About this exercise -> Set the data down once more, exactly as it is written.

** Data shown follows **

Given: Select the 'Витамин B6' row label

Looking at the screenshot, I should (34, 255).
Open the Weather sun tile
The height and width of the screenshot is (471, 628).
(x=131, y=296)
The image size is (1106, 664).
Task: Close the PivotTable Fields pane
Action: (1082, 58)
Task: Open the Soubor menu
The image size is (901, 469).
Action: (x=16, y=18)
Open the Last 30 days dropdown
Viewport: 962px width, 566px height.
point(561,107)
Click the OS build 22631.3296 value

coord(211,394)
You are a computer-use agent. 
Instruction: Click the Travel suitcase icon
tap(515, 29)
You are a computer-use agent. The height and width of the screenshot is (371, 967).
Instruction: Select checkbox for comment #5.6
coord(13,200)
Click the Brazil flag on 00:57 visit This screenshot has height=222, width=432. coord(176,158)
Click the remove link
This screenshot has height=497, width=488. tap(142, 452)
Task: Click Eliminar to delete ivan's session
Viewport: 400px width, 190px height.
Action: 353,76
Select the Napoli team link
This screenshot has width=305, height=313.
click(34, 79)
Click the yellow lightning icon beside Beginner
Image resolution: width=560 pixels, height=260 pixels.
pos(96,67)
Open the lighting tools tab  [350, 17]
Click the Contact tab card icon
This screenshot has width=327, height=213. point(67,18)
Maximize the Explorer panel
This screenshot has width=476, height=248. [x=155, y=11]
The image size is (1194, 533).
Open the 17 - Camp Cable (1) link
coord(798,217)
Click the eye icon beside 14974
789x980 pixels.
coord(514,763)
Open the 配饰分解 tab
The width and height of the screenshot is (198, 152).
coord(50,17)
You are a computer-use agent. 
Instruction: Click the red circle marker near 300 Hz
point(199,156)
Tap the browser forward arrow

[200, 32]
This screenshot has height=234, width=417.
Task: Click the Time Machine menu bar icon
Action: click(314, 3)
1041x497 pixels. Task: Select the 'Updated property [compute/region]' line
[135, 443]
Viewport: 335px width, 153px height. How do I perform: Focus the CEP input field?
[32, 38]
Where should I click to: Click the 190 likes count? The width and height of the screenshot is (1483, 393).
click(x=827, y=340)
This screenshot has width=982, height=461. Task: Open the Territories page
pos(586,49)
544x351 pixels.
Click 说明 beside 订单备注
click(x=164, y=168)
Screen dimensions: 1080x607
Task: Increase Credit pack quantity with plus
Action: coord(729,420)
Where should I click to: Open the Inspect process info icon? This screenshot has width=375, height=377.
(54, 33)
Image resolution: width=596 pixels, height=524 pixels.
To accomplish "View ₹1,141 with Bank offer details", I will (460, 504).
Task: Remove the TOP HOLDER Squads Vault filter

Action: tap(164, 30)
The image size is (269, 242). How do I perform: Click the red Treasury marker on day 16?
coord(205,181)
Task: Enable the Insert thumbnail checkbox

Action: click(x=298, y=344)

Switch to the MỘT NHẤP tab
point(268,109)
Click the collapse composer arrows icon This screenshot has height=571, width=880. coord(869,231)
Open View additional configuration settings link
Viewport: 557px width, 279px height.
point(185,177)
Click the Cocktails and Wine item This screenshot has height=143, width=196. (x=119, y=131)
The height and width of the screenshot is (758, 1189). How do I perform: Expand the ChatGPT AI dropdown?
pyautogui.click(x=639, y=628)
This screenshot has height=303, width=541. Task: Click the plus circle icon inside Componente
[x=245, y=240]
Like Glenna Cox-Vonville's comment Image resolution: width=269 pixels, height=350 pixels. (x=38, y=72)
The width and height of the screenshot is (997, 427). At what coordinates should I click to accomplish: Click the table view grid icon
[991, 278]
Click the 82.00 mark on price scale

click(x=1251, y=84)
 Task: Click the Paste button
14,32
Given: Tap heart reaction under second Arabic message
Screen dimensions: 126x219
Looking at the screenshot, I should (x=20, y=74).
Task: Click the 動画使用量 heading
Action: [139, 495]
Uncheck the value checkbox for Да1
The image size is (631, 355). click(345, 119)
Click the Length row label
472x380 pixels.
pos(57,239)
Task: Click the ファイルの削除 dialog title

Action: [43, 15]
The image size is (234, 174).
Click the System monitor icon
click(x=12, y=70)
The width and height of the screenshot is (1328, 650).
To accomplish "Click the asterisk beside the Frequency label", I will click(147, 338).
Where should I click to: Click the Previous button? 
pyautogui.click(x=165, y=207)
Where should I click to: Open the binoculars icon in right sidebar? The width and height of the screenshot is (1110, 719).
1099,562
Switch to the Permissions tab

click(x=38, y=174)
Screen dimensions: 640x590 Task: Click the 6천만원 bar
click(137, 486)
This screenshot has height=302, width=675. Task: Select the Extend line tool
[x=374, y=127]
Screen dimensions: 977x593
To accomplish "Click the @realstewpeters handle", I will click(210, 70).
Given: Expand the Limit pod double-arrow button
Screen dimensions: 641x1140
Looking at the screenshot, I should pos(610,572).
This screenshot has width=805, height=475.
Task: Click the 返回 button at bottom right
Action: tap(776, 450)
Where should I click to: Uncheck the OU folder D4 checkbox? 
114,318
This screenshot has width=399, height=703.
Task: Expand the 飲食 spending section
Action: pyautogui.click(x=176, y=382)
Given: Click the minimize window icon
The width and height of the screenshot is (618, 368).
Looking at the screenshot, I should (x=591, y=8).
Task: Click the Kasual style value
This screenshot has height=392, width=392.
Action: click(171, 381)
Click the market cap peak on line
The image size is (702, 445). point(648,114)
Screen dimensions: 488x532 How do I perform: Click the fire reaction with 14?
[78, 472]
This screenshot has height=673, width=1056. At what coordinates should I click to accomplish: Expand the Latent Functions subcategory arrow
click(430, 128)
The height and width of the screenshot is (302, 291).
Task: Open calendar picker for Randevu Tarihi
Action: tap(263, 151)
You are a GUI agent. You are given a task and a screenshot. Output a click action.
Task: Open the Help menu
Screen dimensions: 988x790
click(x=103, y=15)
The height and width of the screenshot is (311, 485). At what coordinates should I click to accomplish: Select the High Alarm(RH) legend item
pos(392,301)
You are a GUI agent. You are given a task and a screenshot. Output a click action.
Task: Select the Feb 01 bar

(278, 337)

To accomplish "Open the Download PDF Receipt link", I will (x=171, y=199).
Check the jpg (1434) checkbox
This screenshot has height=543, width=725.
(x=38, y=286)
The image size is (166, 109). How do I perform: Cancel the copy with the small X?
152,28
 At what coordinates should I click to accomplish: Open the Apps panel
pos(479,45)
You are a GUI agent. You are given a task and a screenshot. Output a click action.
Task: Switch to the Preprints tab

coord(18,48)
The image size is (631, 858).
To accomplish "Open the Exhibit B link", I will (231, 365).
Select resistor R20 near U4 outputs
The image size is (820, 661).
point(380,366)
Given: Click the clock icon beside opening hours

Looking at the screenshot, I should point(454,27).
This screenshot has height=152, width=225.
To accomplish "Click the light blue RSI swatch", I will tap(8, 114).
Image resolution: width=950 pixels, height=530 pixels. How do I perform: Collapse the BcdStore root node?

** End of Data shown **

Written response ->
Given: Select the 'Витамин B6' row label

Looking at the screenshot, I should (34, 255).
Open the Weather sun tile
The height and width of the screenshot is (471, 628).
(x=131, y=296)
The image size is (1106, 664).
Task: Close the PivotTable Fields pane
Action: (1082, 58)
Task: Open the Soubor menu
The image size is (901, 469).
Action: (x=16, y=18)
Open the Last 30 days dropdown
Viewport: 962px width, 566px height.
point(561,107)
Click the OS build 22631.3296 value

coord(211,394)
You are a computer-use agent. 
Instruction: Click the Travel suitcase icon
tap(515, 29)
You are a computer-use agent. The height and width of the screenshot is (371, 967).
Instruction: Select checkbox for comment #5.6
coord(13,200)
Click the Brazil flag on 00:57 visit This screenshot has height=222, width=432. coord(176,158)
Click the remove link
This screenshot has height=497, width=488. tap(142, 452)
Task: Click Eliminar to delete ivan's session
Viewport: 400px width, 190px height.
Action: 353,76
Select the Napoli team link
This screenshot has width=305, height=313.
click(34, 79)
Click the yellow lightning icon beside Beginner
Image resolution: width=560 pixels, height=260 pixels.
pos(96,67)
Open the lighting tools tab  [350, 17]
Click the Contact tab card icon
This screenshot has width=327, height=213. point(67,18)
Maximize the Explorer panel
This screenshot has width=476, height=248. [x=155, y=11]
The image size is (1194, 533).
Open the 17 - Camp Cable (1) link
coord(798,217)
Click the eye icon beside 14974
789x980 pixels.
coord(514,763)
Open the 配饰分解 tab
The width and height of the screenshot is (198, 152).
coord(50,17)
You are a computer-use agent. 
Instruction: Click the red circle marker near 300 Hz
point(199,156)
Tap the browser forward arrow

[200, 32]
This screenshot has height=234, width=417.
Task: Click the Time Machine menu bar icon
Action: click(314, 3)
1041x497 pixels. Task: Select the 'Updated property [compute/region]' line
[135, 443]
Viewport: 335px width, 153px height. How do I perform: Focus the CEP input field?
[32, 38]
Where should I click to: Click the 190 likes count? The width and height of the screenshot is (1483, 393).
click(x=827, y=340)
This screenshot has width=982, height=461. Task: Open the Territories page
pos(586,49)
544x351 pixels.
Click 说明 beside 订单备注
click(x=164, y=168)
Screen dimensions: 1080x607
Task: Increase Credit pack quantity with plus
Action: coord(729,420)
Where should I click to: Open the Inspect process info icon? This screenshot has width=375, height=377.
(54, 33)
Image resolution: width=596 pixels, height=524 pixels.
To accomplish "View ₹1,141 with Bank offer details", I will (460, 504).
Task: Remove the TOP HOLDER Squads Vault filter

Action: tap(164, 30)
The image size is (269, 242). How do I perform: Click the red Treasury marker on day 16?
coord(205,181)
Task: Enable the Insert thumbnail checkbox

Action: click(x=298, y=344)

Switch to the MỘT NHẤP tab
point(268,109)
Click the collapse composer arrows icon This screenshot has height=571, width=880. coord(869,231)
Open View additional configuration settings link
Viewport: 557px width, 279px height.
point(185,177)
Click the Cocktails and Wine item This screenshot has height=143, width=196. (x=119, y=131)
The height and width of the screenshot is (758, 1189). How do I perform: Expand the ChatGPT AI dropdown?
pyautogui.click(x=639, y=628)
This screenshot has height=303, width=541. Task: Click the plus circle icon inside Componente
[x=245, y=240]
Like Glenna Cox-Vonville's comment Image resolution: width=269 pixels, height=350 pixels. (x=38, y=72)
The width and height of the screenshot is (997, 427). At what coordinates should I click to accomplish: Click the table view grid icon
[991, 278]
Click the 82.00 mark on price scale

click(x=1251, y=84)
 Task: Click the Paste button
14,32
Given: Tap heart reaction under second Arabic message
Screen dimensions: 126x219
Looking at the screenshot, I should (x=20, y=74).
Task: Click the 動画使用量 heading
Action: [139, 495]
Uncheck the value checkbox for Да1
The image size is (631, 355). click(345, 119)
Click the Length row label
472x380 pixels.
pos(57,239)
Task: Click the ファイルの削除 dialog title

Action: [43, 15]
The image size is (234, 174).
Click the System monitor icon
click(x=12, y=70)
The width and height of the screenshot is (1328, 650).
To accomplish "Click the asterisk beside the Frequency label", I will click(147, 338).
Where should I click to: Click the Previous button? 
pyautogui.click(x=165, y=207)
Where should I click to: Open the binoculars icon in right sidebar? The width and height of the screenshot is (1110, 719).
1099,562
Switch to the Permissions tab

click(x=38, y=174)
Screen dimensions: 640x590 Task: Click the 6천만원 bar
click(137, 486)
This screenshot has height=302, width=675. Task: Select the Extend line tool
[x=374, y=127]
Screen dimensions: 977x593
To accomplish "Click the @realstewpeters handle", I will click(210, 70).
Given: Expand the Limit pod double-arrow button
Screen dimensions: 641x1140
Looking at the screenshot, I should pos(610,572).
This screenshot has width=805, height=475.
Task: Click the 返回 button at bottom right
Action: tap(776, 450)
Where should I click to: Uncheck the OU folder D4 checkbox? 
114,318
This screenshot has width=399, height=703.
Task: Expand the 飲食 spending section
Action: pyautogui.click(x=176, y=382)
Given: Click the minimize window icon
The width and height of the screenshot is (618, 368).
Looking at the screenshot, I should (x=591, y=8).
Task: Click the Kasual style value
This screenshot has height=392, width=392.
Action: click(171, 381)
Click the market cap peak on line
The image size is (702, 445). point(648,114)
Screen dimensions: 488x532 How do I perform: Click the fire reaction with 14?
[78, 472]
This screenshot has height=673, width=1056. At what coordinates should I click to accomplish: Expand the Latent Functions subcategory arrow
click(430, 128)
The height and width of the screenshot is (302, 291).
Task: Open calendar picker for Randevu Tarihi
Action: tap(263, 151)
You are a GUI agent. You are given a task and a screenshot. Output a click action.
Task: Open the Help menu
Screen dimensions: 988x790
click(x=103, y=15)
The height and width of the screenshot is (311, 485). At what coordinates should I click to accomplish: Select the High Alarm(RH) legend item
pos(392,301)
You are a GUI agent. You are given a task and a screenshot. Output a click action.
Task: Select the Feb 01 bar

(278, 337)

To accomplish "Open the Download PDF Receipt link", I will (x=171, y=199).
Check the jpg (1434) checkbox
This screenshot has height=543, width=725.
(x=38, y=286)
The image size is (166, 109). How do I perform: Cancel the copy with the small X?
152,28
 At what coordinates should I click to accomplish: Open the Apps panel
pos(479,45)
You are a GUI agent. You are given a task and a screenshot. Output a click action.
Task: Switch to the Preprints tab

coord(18,48)
The image size is (631, 858).
To accomplish "Open the Exhibit B link", I will (231, 365).
Select resistor R20 near U4 outputs
The image size is (820, 661).
point(380,366)
Given: Click the clock icon beside opening hours

Looking at the screenshot, I should point(454,27).
This screenshot has height=152, width=225.
To accomplish "Click the light blue RSI swatch", I will tap(8, 114).
Image resolution: width=950 pixels, height=530 pixels. How do I perform: Collapse the BcdStore root node?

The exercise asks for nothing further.